Era meu primeiro mês em Sampa, ainda estava me acostumando com o frio e tudo
mais. Depois de 5 dias sem fazer a barba, na segunda pela manhã, resolvi deixar
o bigode e o cavanhaque só para mudar um pouco o estilo, ver como ficava. No
meio da tarde, minha chefe chega do meu lado e pergunta: “você gostaria de
crescer nessa empresa?”. Eu respondi que sim e ela terminou: “então é melhor
você fazer a barba direito porque o homem aqui não gosta dessas novidades”. No
dia seguinte fiz a barba direitinho e dois meses depois mudei de empresa. Tem
solução pra tudo. Odeio fazer a barba. Faço, mas odeio.
Eis
que aos 40 anos, fazendo um sabático, viajando pelo mundo, vejo uma nova
oportunidade de me rebelar. Não tenho trabalho, meus amigos estão longe, não
conheço ninguém pelo caminho e ninguém nunca me viu antes, portanto fujo um
pouco da lembrança diária do quão ridículo estou sem meus inseparáveis bonés. E
eu sei que estou. Mas e daí!?.
Mas
exatamente 2 dias após pensar nisso, o Kiko posta uma foto no facebook com o
seu novo visual: surpreendente, renovador, rebelde. E como um “rebelde”

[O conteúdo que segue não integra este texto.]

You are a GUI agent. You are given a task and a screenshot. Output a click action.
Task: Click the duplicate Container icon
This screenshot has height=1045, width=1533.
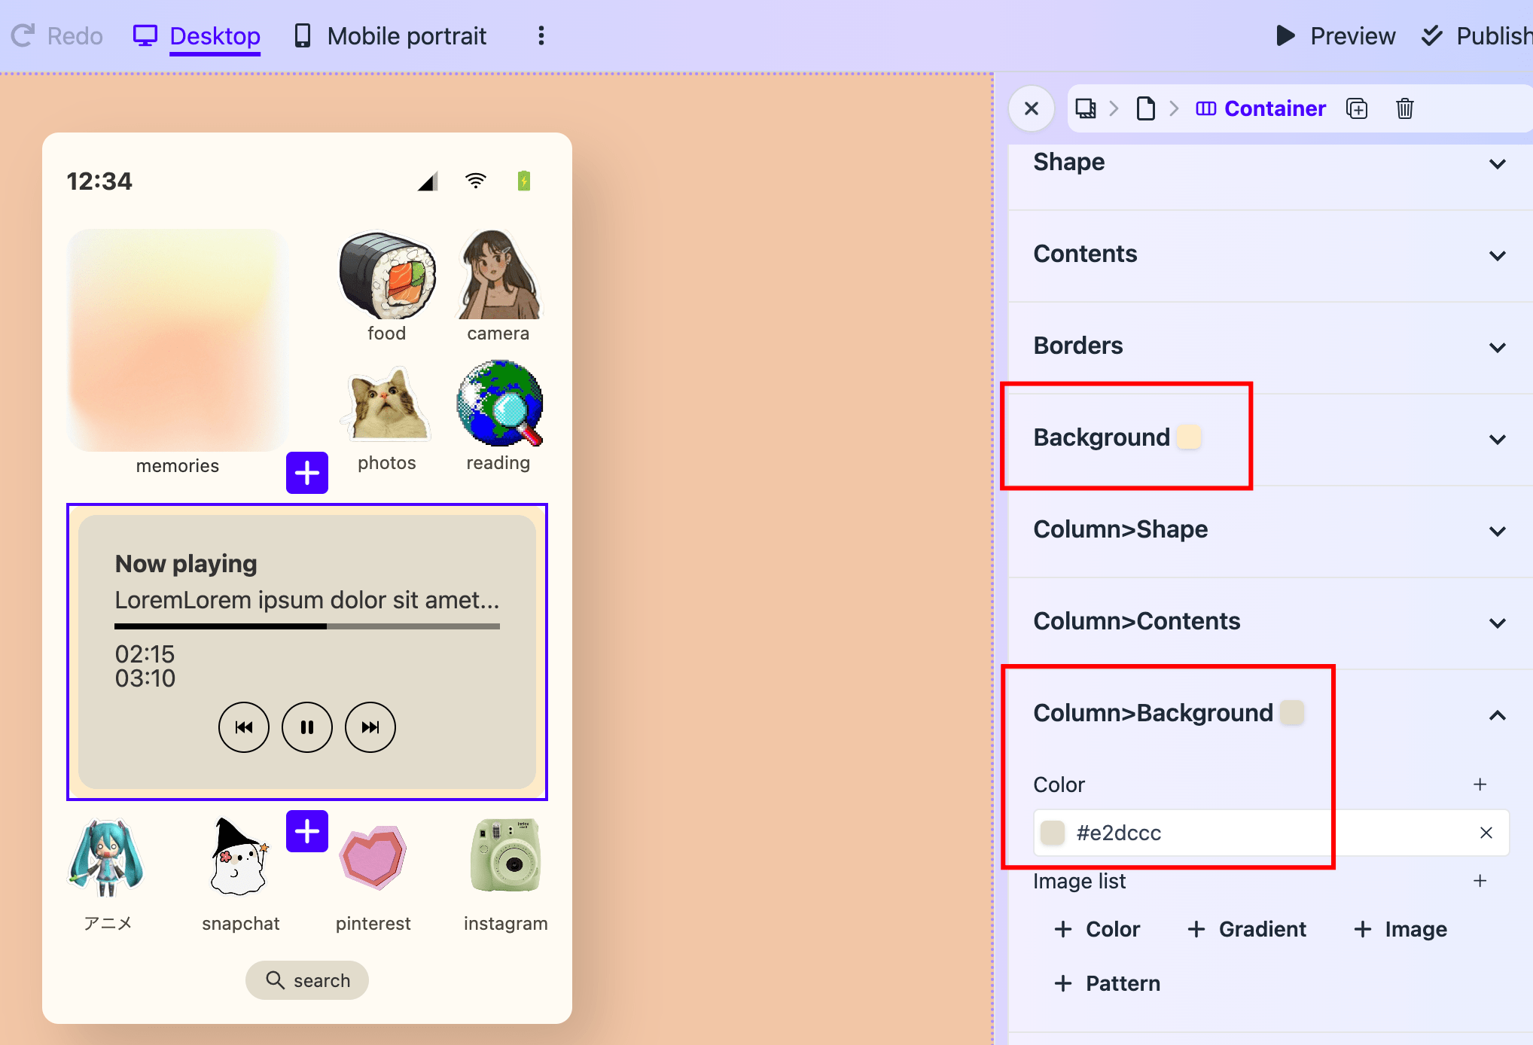[1357, 108]
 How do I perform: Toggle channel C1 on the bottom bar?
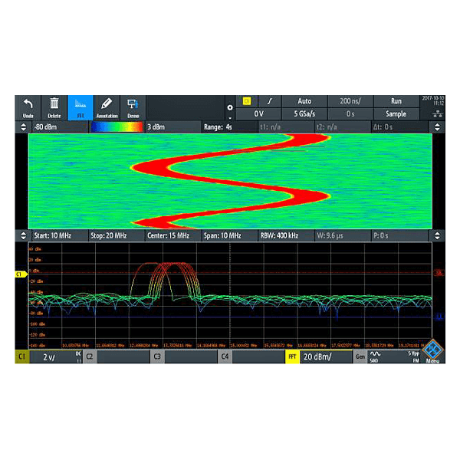(21, 357)
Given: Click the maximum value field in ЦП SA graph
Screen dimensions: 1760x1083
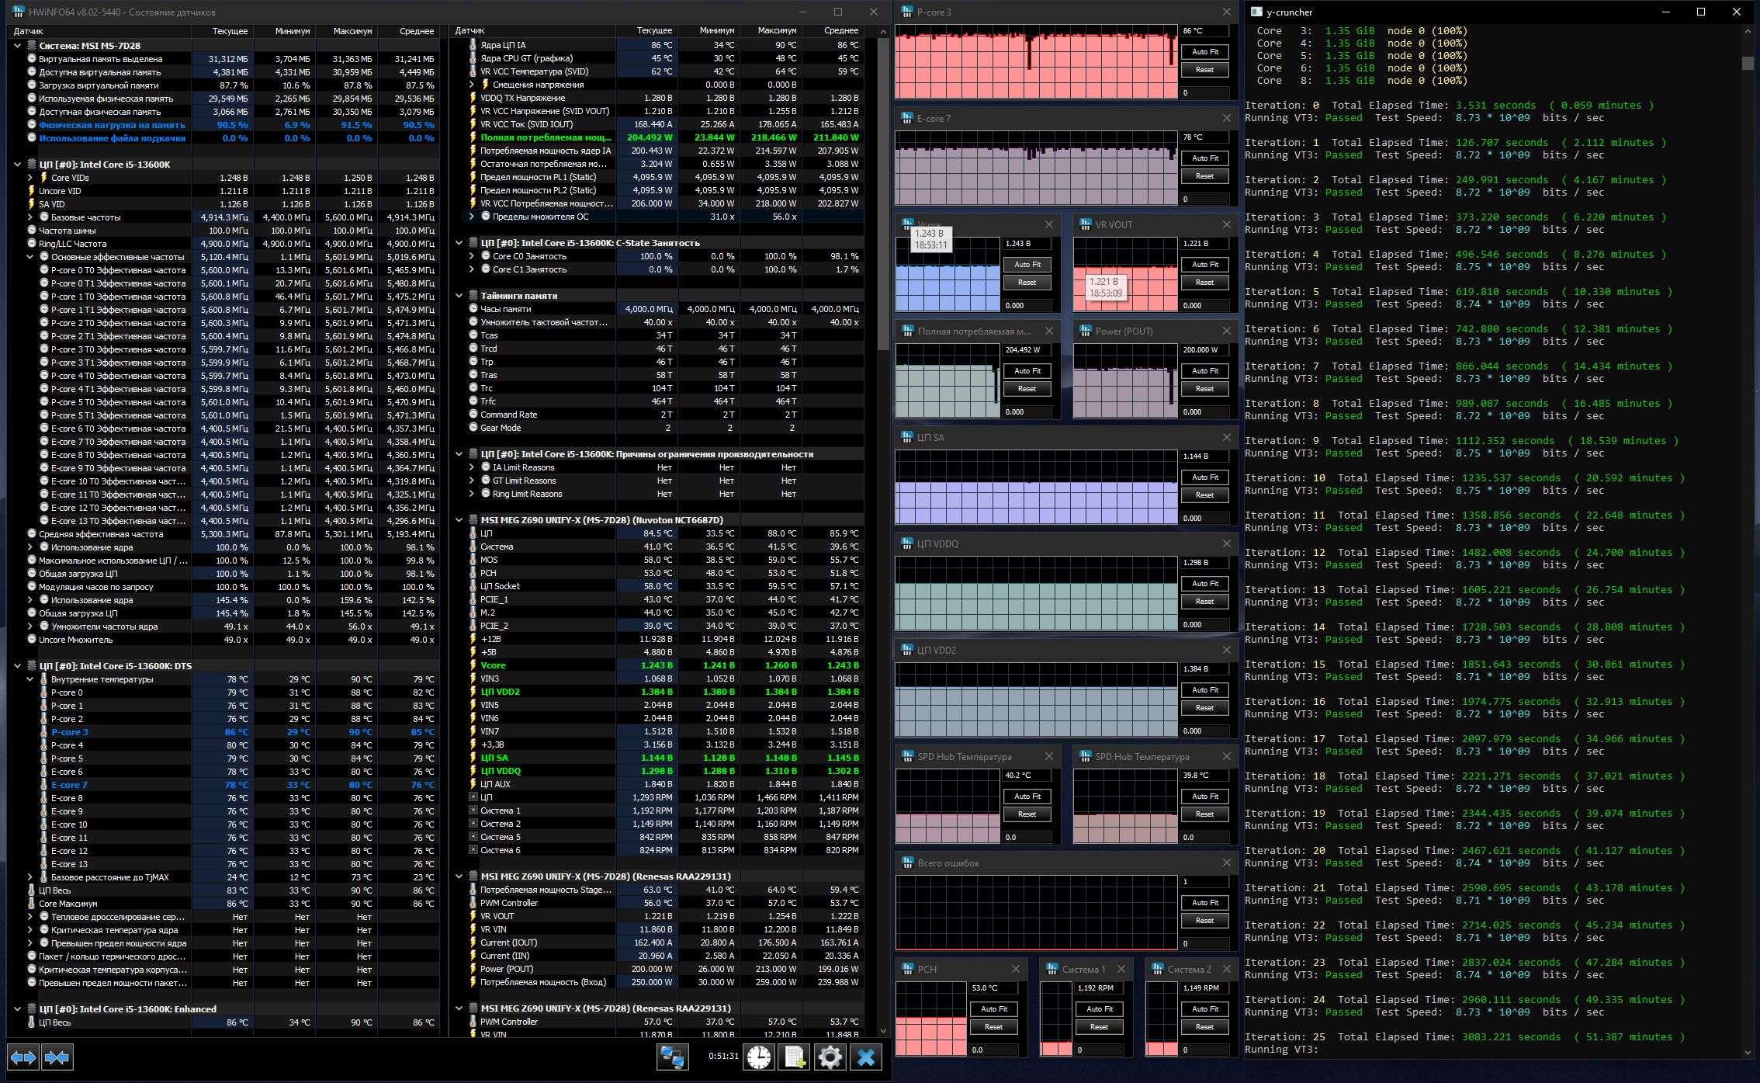Looking at the screenshot, I should point(1204,456).
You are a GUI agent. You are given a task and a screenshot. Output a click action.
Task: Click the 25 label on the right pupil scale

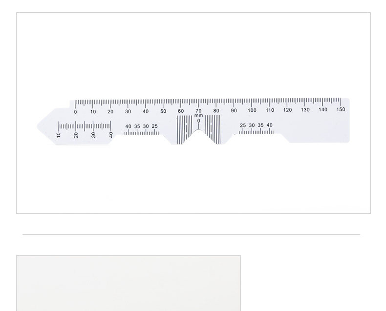click(243, 125)
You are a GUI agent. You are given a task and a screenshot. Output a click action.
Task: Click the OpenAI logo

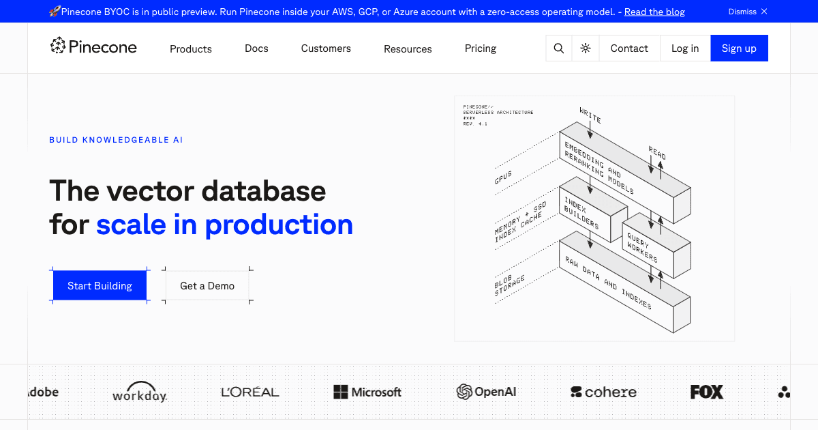(486, 392)
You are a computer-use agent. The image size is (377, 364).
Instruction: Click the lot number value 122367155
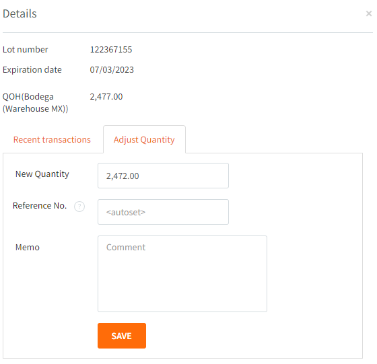tap(111, 50)

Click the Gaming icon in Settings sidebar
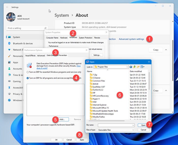point(9,81)
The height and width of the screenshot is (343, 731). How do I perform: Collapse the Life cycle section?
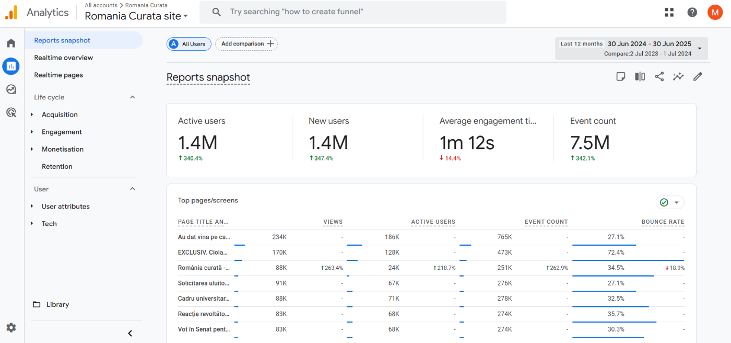[x=133, y=97]
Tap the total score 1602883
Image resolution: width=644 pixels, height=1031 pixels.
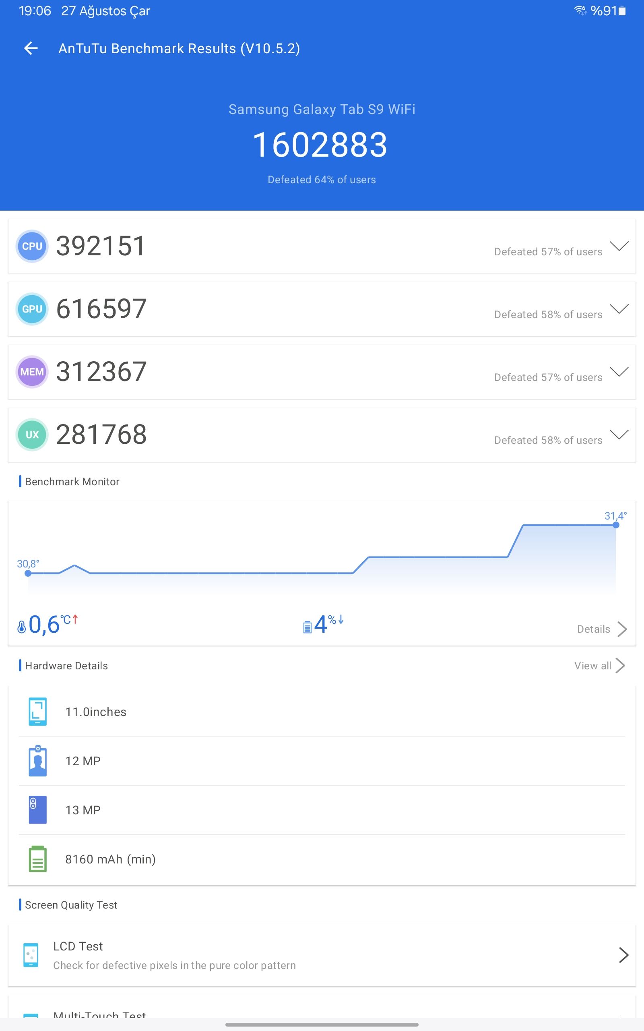[x=320, y=145]
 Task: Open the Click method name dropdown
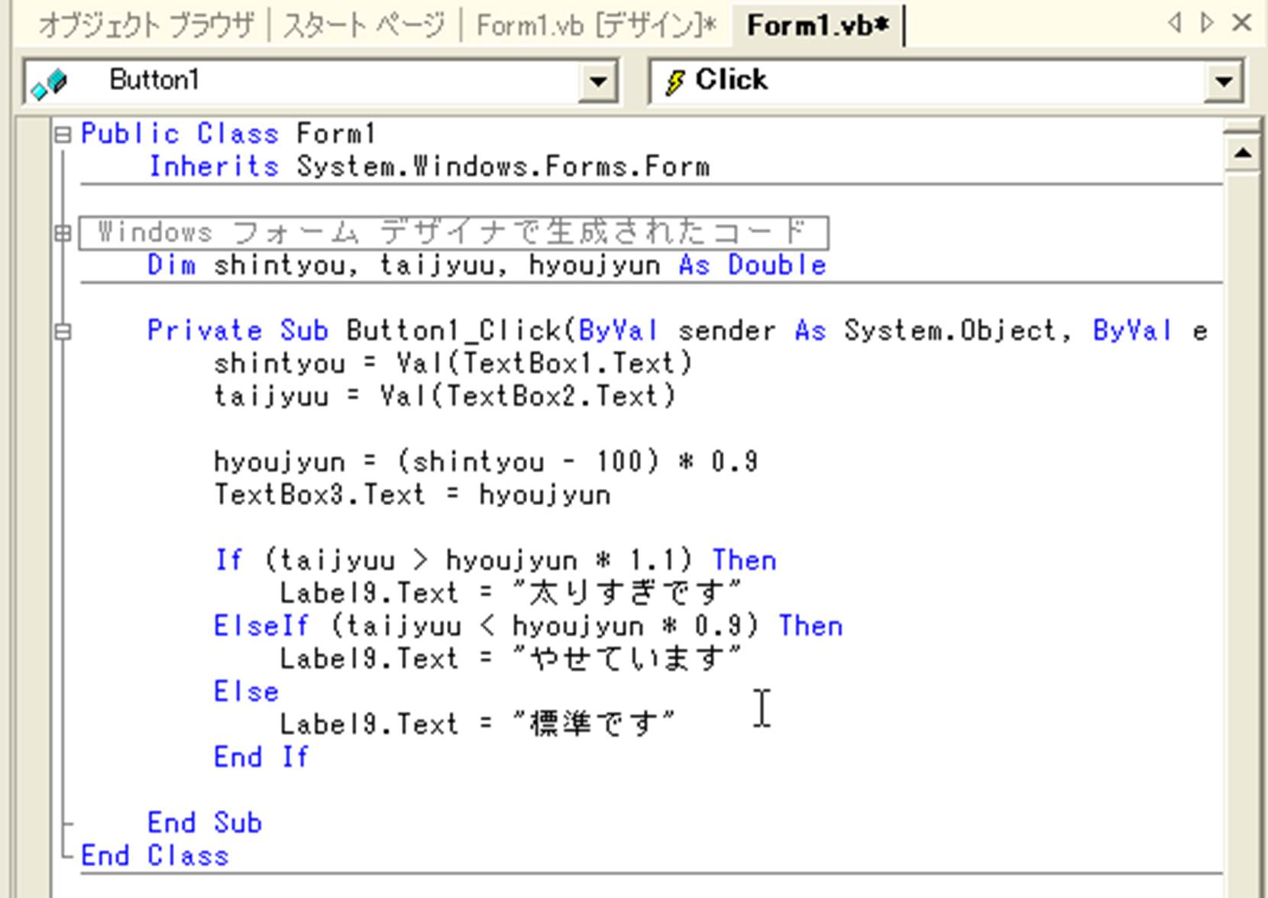point(1224,81)
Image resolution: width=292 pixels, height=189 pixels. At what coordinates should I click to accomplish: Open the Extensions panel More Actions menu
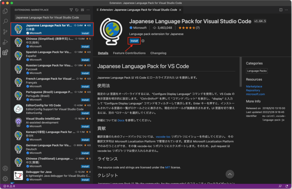[88, 10]
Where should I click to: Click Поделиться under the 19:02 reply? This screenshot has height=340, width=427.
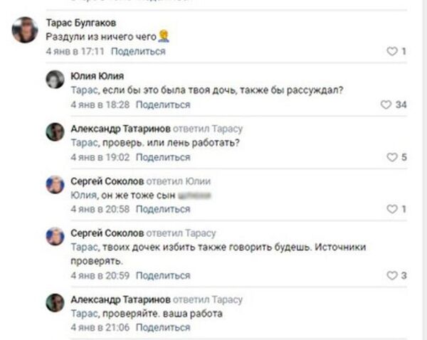pyautogui.click(x=163, y=156)
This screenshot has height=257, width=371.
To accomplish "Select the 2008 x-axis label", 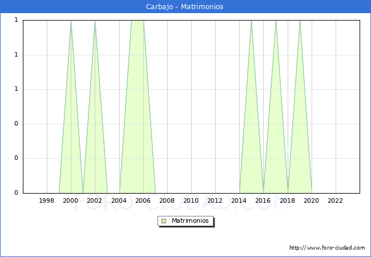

experiente, de verdade, é claro que o estilo faz parte do visual: moderno, “na
moda”, atual. Nada parecido com a minha rebeldia: ridícula e sem estilo. Muitos
comentários surgiram, como na nossa infância, mas agora de todo lado do mundo.
Quando pensei que essa era o meu momento de rebeldia o Kiko me mostrou que ser “rebelde”
não é questão de momento é questão de ser ou não ser. E para quem nunca foi o
que resta é tentar ser pelo menos “meio rebelde”.